The government of Paraguay has sent a bill to Congress, which is passed, could mean the end of the country’s “economic miracle.”
It would result in an export tax being imposed on fresh grains at a rate of 15 percent, which will be the same as the ones imposed by the previous Argentinean administration, led by former President Cristina Kirchner.
Paraguay has experienced strong economic growth in recent years, with double-digit GDP (Gross Domestic Product) growth in some cases. The expansion was mostly pushed by the farm business, especially for corn and soybeans, in which the neighboring country emerged as a major player.
According to the blog AgroSouth News, President Horacio Cartes already believes to have the votes to approve the measure. The majority would have been reached, after an agreement with the leftist opposition, led by former Paraguayan President, Fernando Lugo.
Today, Paraguay is the fourth largest exporter of soybeans in the world, with 6.3 million metric tons of the oilseed being shipped. The argument of the Paraguayan government is that the agricultural sector, which generates revenue of over US$3 billion, contributes too little to the economy, compared with other sectors.
In 2017, the production of Paraguayan soybeans overcame 10 million metric tons, which is a historic record.
In December of 2015, Argentina eliminated export taxes on corn and wheat. As a result, wheat production doubled and corn output grew by double-digit percentage points in just one season.
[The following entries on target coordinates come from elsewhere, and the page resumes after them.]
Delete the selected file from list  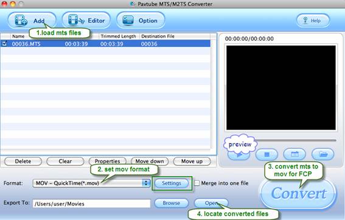[23, 161]
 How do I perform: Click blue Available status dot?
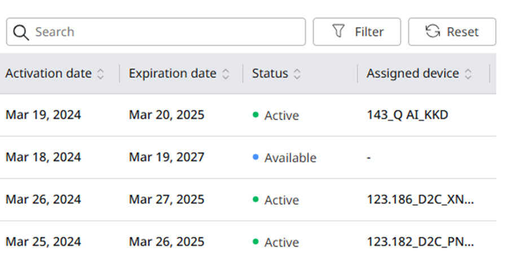pos(256,157)

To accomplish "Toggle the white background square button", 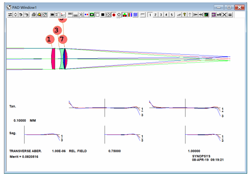I will [x=98, y=15].
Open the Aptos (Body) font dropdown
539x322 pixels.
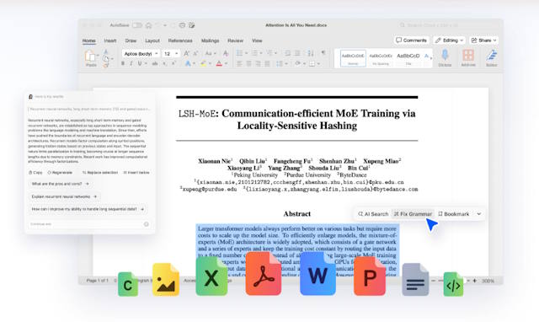click(x=141, y=54)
A program of gradual reduction in the taxes levied on soybeans would eliminate those taxes until the end of 2019.
It is estimated that Argentina lost nearly 10,000 wheat growers during the period of imposing export taxes. Besides Argentineans, the only Latin America that currently imposes export taxes on grains is Bolivia, which produces nearly three million metric tons of soybeans annually. In the case of Brazil, export taxes on soybeans are applied only in the states of Mato Grosso do Sul and Goias.